REQUIREMENT
Print only what runs from the line that includes "The height and width of the screenshot is (820, 1070)." to the end of the listing, word for word, and do not include any pictures.

___ INFORMATION SHOWN

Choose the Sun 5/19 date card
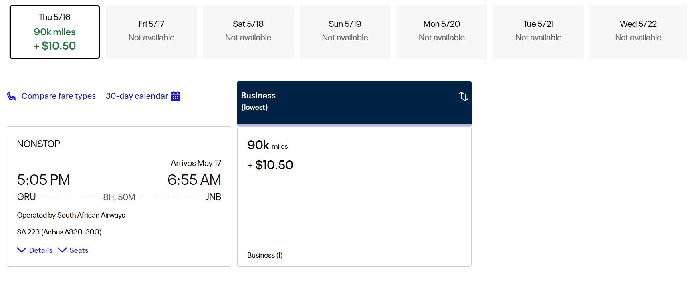tap(345, 32)
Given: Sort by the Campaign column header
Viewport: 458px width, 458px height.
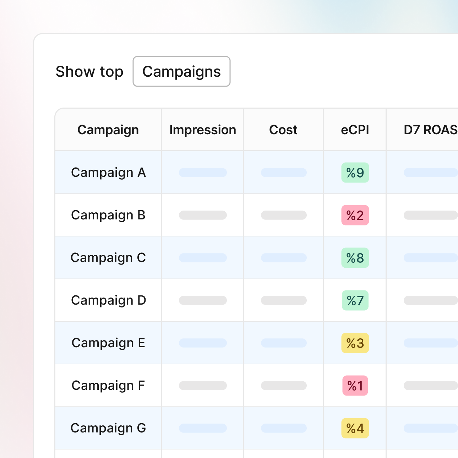Looking at the screenshot, I should 108,130.
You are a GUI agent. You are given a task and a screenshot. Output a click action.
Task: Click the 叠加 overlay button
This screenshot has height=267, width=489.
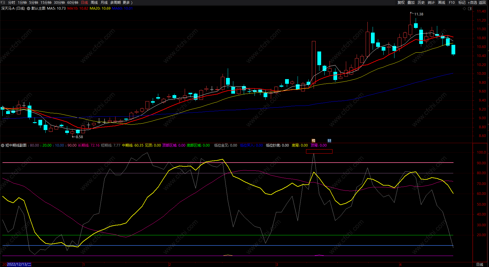click(411, 3)
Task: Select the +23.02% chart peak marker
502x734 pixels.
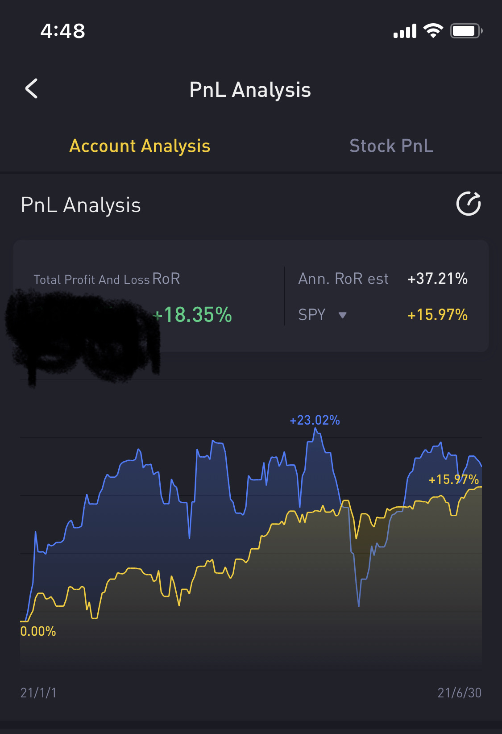Action: (315, 420)
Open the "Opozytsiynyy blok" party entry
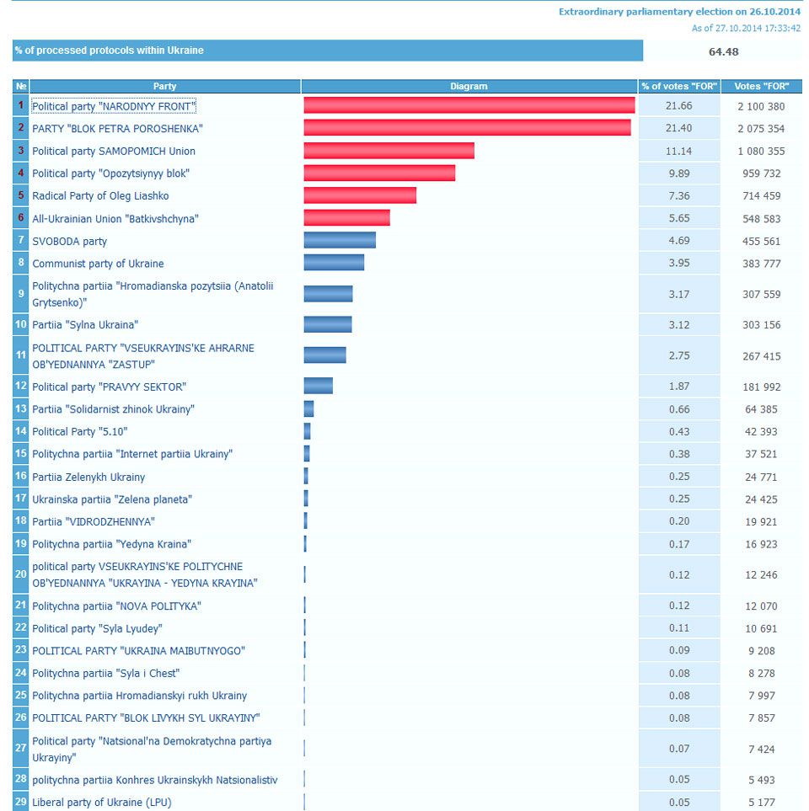Screen dimensions: 809x811 pyautogui.click(x=110, y=173)
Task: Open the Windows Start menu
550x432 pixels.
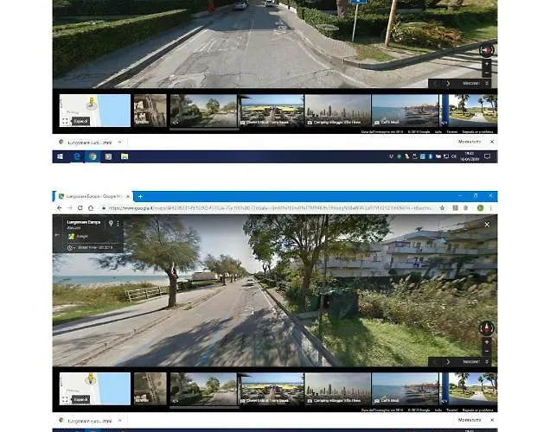Action: tap(60, 156)
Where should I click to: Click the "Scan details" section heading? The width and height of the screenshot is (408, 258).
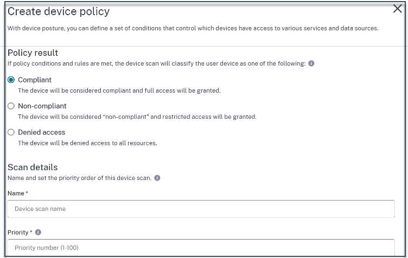(x=33, y=167)
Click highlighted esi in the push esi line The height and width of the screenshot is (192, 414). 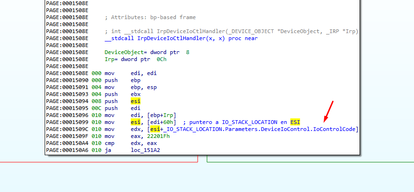tap(136, 101)
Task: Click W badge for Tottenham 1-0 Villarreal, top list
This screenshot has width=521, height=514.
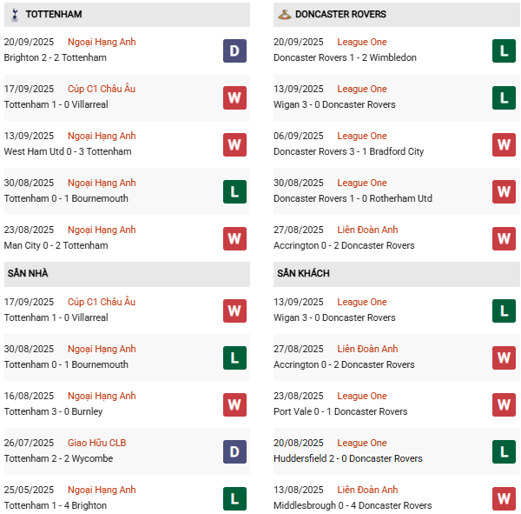Action: click(x=234, y=97)
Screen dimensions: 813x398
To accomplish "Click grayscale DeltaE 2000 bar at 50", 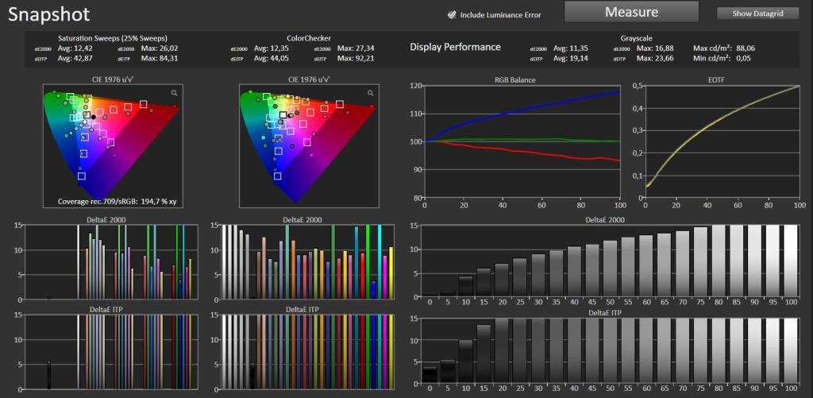I will coord(611,269).
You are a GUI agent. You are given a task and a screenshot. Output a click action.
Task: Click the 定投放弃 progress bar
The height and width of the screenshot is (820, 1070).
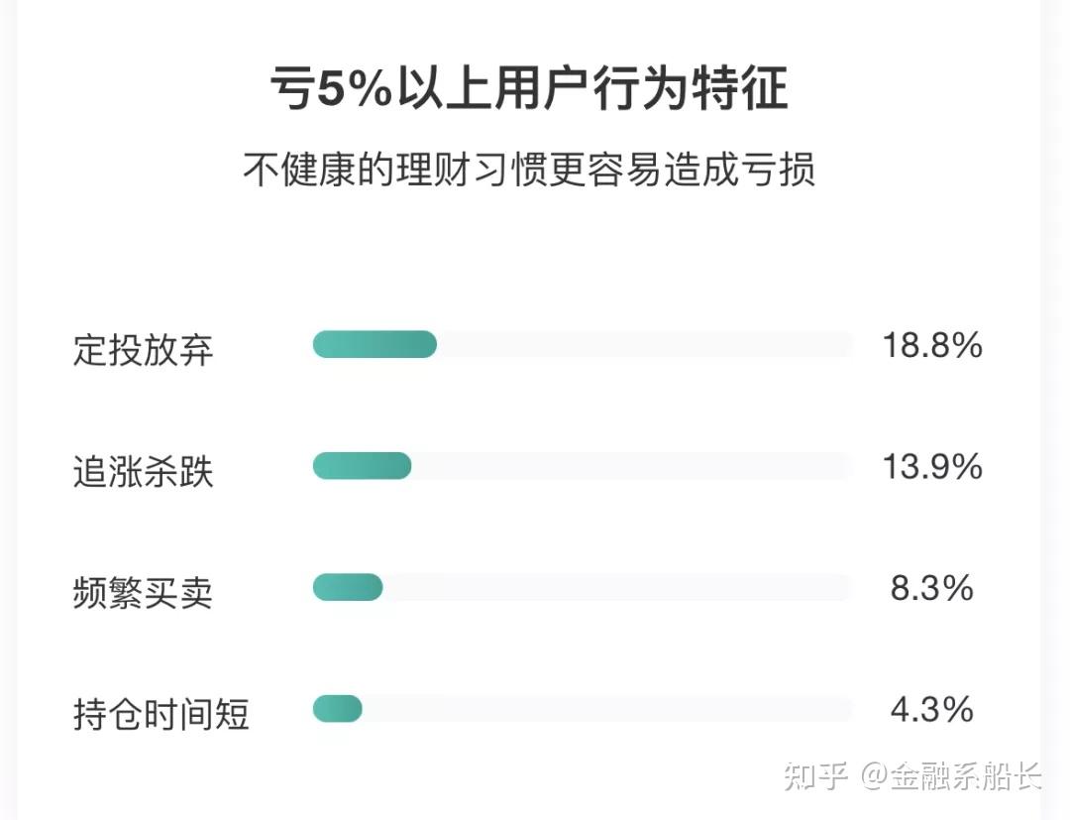[375, 344]
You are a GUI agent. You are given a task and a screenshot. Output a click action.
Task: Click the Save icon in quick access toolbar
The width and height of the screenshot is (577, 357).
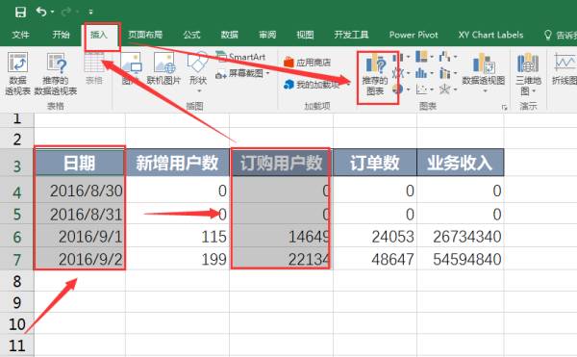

______

RESPONSE TO THE EXERCISE
The height and width of the screenshot is (820, 1070).
[375, 344]
You are a GUI agent. You are given a task and a screenshot. Output a click action.
Task: Click the Save icon in quick access toolbar
The width and height of the screenshot is (577, 357).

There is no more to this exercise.